Last year's frequent visitor, the lone deer, is more and more often sighted up in Ezio's meadow, visible from the kitchen window. There's something comforting about seeing her gently grazing away up there in the quiet early mornings. I take it as a sign of a good day to come.

Talking of signs, there are signs of the marten everywhere, in the form of little piles of doo-doo ("Don't step in the doo-doo, darling"). The Mama cat, who is at the pity-me-pity-me-and-give-me-fish stage of her spring 2009 pregnancy had better hide her little ones good and proper. Martens usually eat only berries and fruit, but they can wipe out a litter in short order - kitten blood is a marten treat.

Of course, the place is crammed with nests, just out of sight, but noisy with chicks of all kinds. Our own two-week-old bionda piemontese chicks, have mastered pecking about and are now working on flying. I can hear the occasional ping from the bathroom as one of them hits his head on the heating lamp. Unhappily, there are now only three of them. Last night brought a scene of French Revolutionary character, when I discovered one hobbling about on its elbows having developed clubbed feet. It happens. Having determined there was only one thing to be done, M. did it (it takes a Prussian), while Mama wept over her remaining round-and-fluffies.

One animal curiously missing from Carmine this year, though - at least from this particular house - is the mouse. I've seen no mice and not a single solitary sign (read doo-doo) of a mouse since sometime last year, when the combined efforts of the cat and M's chocolate-baited traps put an end to all the scurrying about. Although I did catch last year's girl-kitten practising with a pair of AJ's rolled-up socks the other day, so perhaps she knows something we're just about to find out.

And finally, Mama is looking forward to her Easter glass of crémant on Sunday...

Saturday, 28 March 2009

Four plus four

Misty and rainy. A proper drink, finally, for the new roses, currants, rhododendron, lettuces and box.
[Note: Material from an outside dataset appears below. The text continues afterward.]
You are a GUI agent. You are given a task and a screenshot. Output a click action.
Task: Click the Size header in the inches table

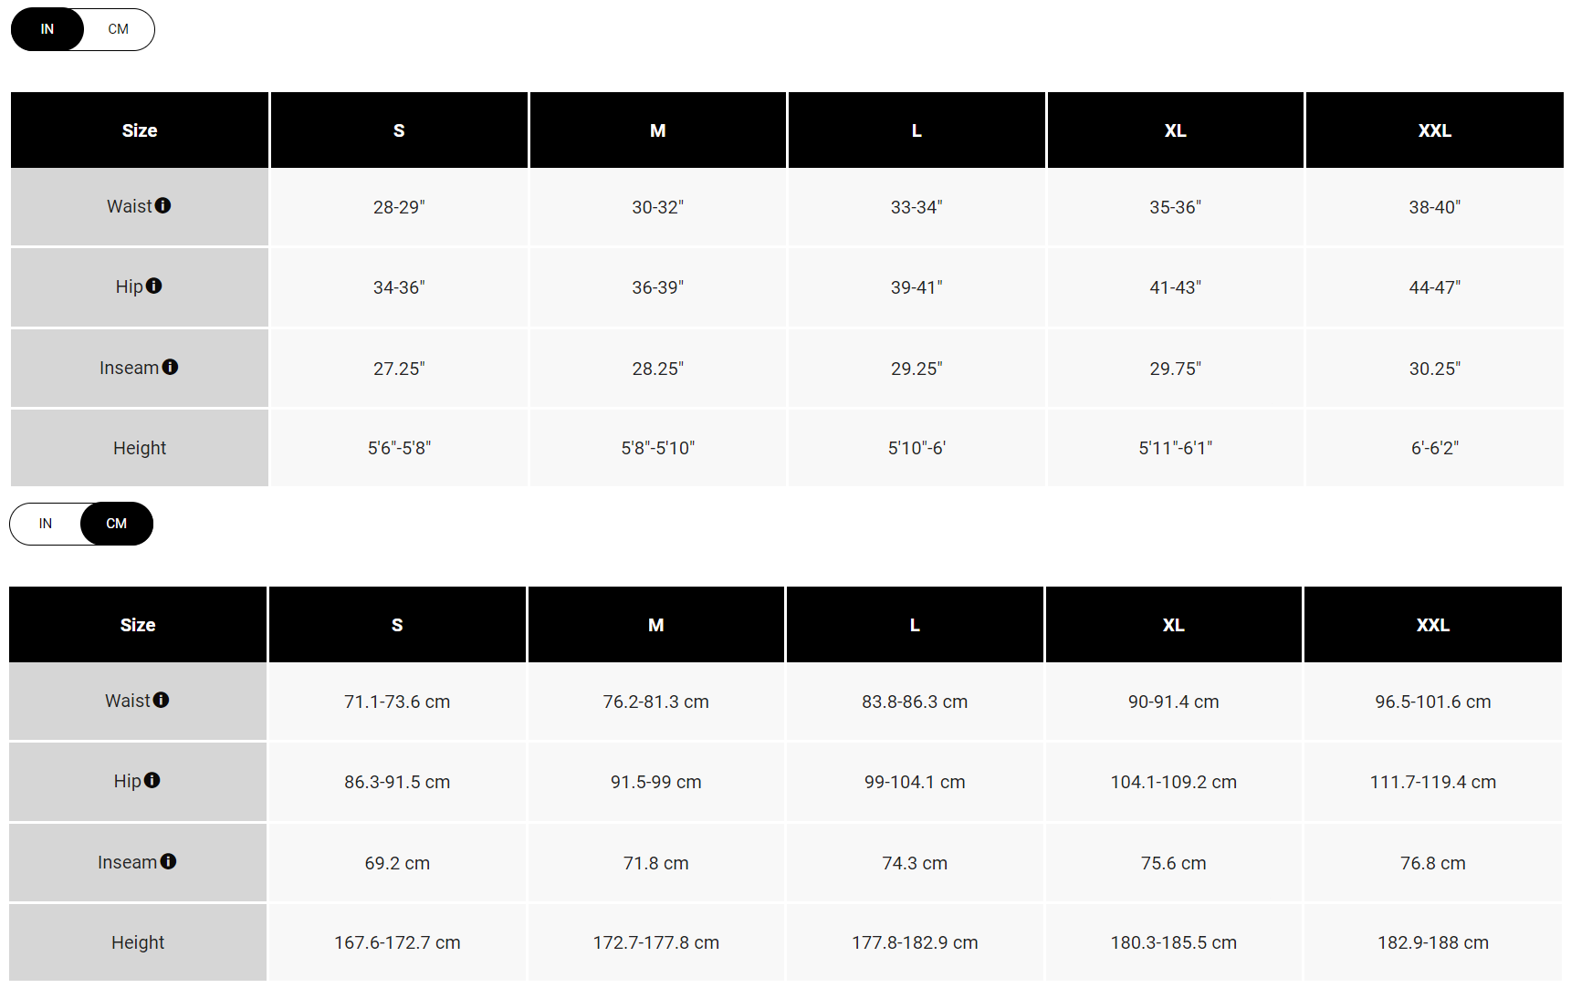[x=140, y=130]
There are four chicks starting to fluff up nicely under the warming lamp in the chick nursery. I doubt the remaining four eggs will hatch, but the incubator thermostat light is still blinking away in quiet optimism.

Banned entirely from the house, the cats are sulking.





Wednesday, 18 March 2009

Yellow

Yesterday, as I sped about VCO province, up and down the lake like a mad thing (thank God for the world's-most-battered Panda), I started to notice a theme.

A yellow theme.

The daffodils gathered in crowds (nay, hosts) everywhere I look are gaily nodding at the ripe lemons in the boughs of the lemon trees that do so well in sunny, sheltered spots. The mimosa trees are giant sculptures made up of thousands of tiny pom-poms towering from the lower slopes of the lakeside. The bright yellow primulas are still flourishing in the stony nooks and crannies. And the forsythia, large and small, are displaying their fragile flowers.

There are yellow butterflies and yellow-breasted birds. Yellow roadworks signs have sprouted up all along the lakeside SS34 (even where there are no visible roadworks), and gangs of chaps are out in yellow overalls painting the alberghi yellow in time for the Easter influx of visitors.

Even B., home from her travels, has ferretted out a yellow sunhat and wears it even in bed, and Mama is tempted to pull on her token yellow T-shirt.


Perhaps some marketing genius should institute a Yellow Festival - a Sunday in March when we all wear yellow, eat yellow, paint our faces yellow and race yellow boats. There could be yellow balloons and yellow bumper stickers, yellow paintballing, yellow cakes, yellow caramelle and yellow cocktails.

Sound like fun?


PS The eggs in the incubator have been candled and eight have quickened. Unless the cats or the kids get them, we may have cute little yellow chicks in a couple of weeks. Fingers crossed.